The biggest sales amounts come from orders in what look like big cities scattered across the U.S. I also joined the other datasheet of return data, mapped by Order ID so we can see where the most returns are coming from.
This may be too much data/variables for one plot, but I was curious to see if there were any trends that would not be visible otherwise.

→ TASKS TO CARRY OUT:
(1) List each data field or data set that the note on sales and returns names.
(2) In the note on sales and returns, what was the return data mapped by?
(3) Sum up the note on sales and returns in two sentences.

→ AVAILABLE DATA:
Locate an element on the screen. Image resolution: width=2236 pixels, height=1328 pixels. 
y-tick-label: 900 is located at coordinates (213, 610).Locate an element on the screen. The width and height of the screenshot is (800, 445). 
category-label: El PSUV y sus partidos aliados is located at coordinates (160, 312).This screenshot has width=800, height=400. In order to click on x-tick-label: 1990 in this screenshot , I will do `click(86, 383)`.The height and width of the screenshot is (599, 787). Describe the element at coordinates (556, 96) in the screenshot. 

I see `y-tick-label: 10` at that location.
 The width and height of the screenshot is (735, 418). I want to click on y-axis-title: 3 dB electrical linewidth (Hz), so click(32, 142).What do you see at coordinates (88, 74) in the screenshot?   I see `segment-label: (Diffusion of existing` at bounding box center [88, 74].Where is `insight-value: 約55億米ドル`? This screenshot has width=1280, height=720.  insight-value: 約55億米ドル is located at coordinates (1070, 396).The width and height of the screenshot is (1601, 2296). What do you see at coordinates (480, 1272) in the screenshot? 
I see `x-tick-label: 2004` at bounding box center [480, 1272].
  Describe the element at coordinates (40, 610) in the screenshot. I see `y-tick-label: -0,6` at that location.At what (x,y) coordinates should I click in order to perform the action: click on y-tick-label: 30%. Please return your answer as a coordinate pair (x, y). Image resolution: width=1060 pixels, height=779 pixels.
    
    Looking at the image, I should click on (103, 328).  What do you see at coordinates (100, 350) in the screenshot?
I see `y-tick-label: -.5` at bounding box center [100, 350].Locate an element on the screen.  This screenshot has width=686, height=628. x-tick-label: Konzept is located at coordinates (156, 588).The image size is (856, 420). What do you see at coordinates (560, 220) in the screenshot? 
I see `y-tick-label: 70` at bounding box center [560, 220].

→ ANSWERS BY ITEM:
(1) sales amounts; the datasheet of return data; Order ID

(2) Order ID

(3) The largest sales amounts come from orders in what look like big cities spread across the U.S., and the return data was joined and mapped by Order ID to show where most returns come from. The writer admits this may be too much for one plot but wanted to look for trends that might not show up otherwise.